-------- STORED DATA --------

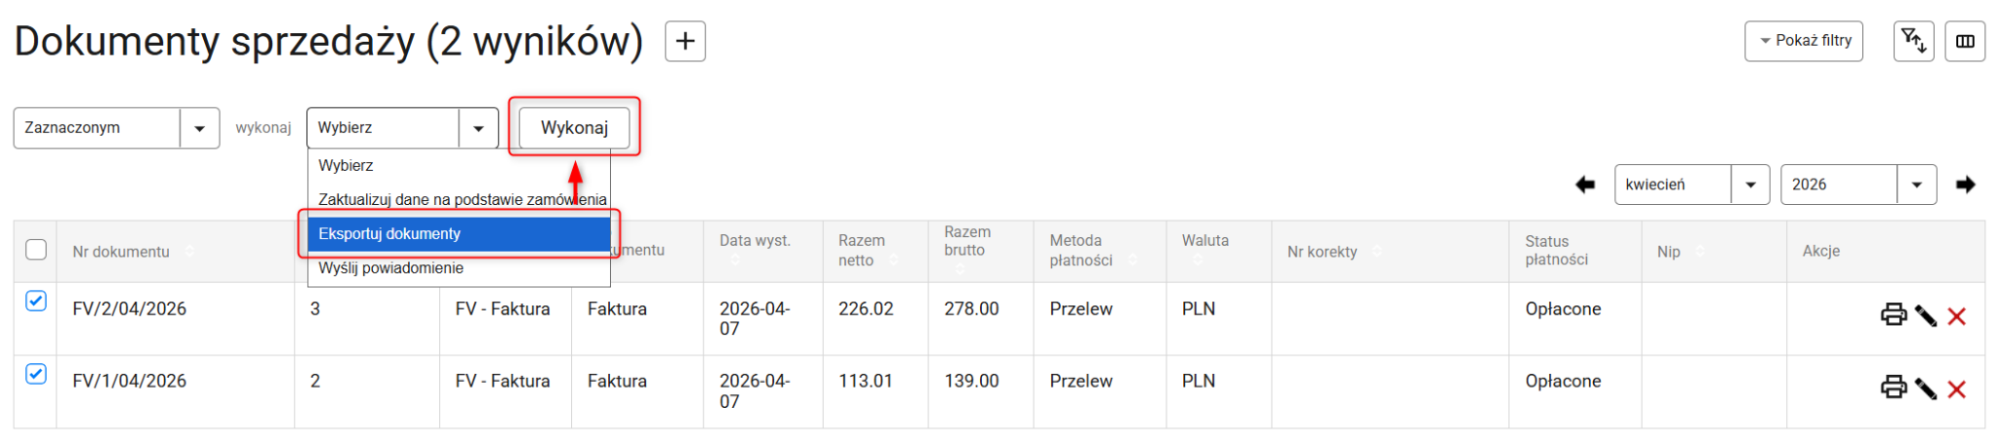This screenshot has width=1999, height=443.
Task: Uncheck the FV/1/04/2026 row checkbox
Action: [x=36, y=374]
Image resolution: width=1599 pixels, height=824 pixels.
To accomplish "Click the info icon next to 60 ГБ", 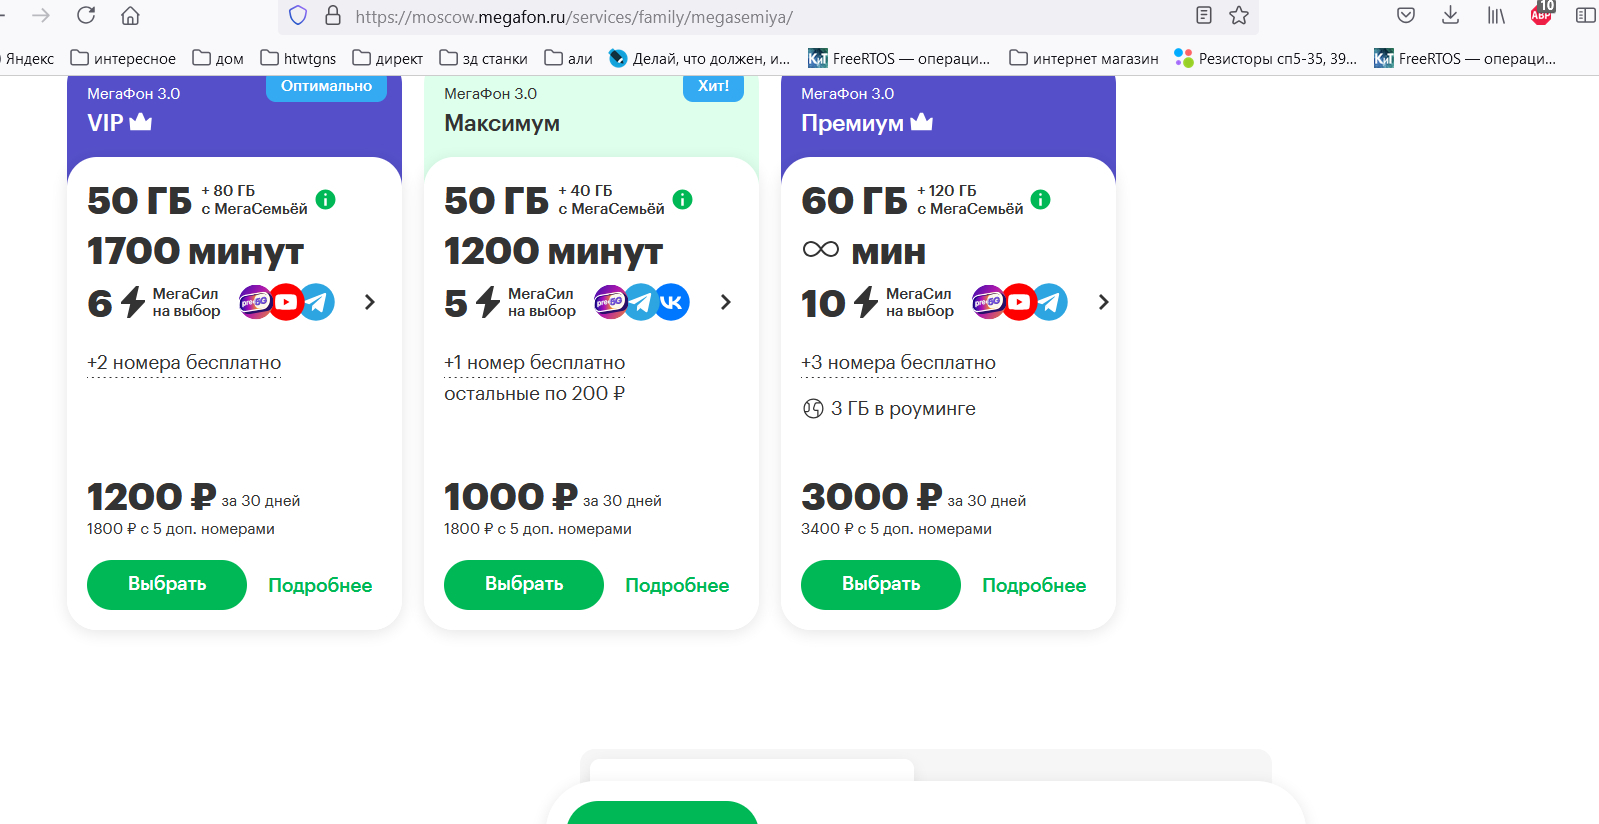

--------
-------- STORED DATA --------

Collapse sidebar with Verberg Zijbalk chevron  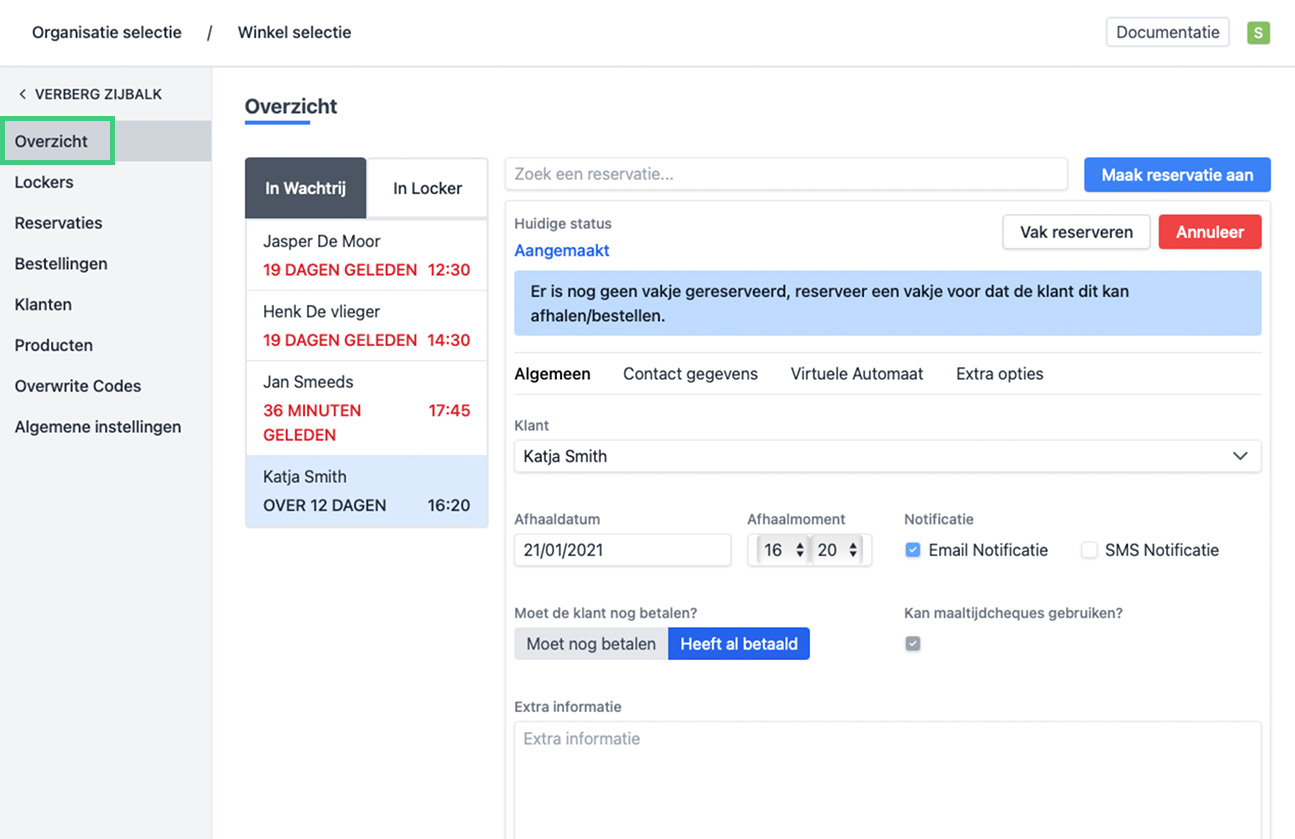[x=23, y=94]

--------

= WHAT THE TASK REQUIRES =
Using the data above, set down each line from the line with "Image resolution: width=1599" to the line with "the info icon" exactly, both ends included, and leave the pictures behind. Nothing else belongs.

= ANSWER TO THIS EXERCISE =
Image resolution: width=1599 pixels, height=824 pixels.
To accomplish "Click the info icon next to 60 ГБ", 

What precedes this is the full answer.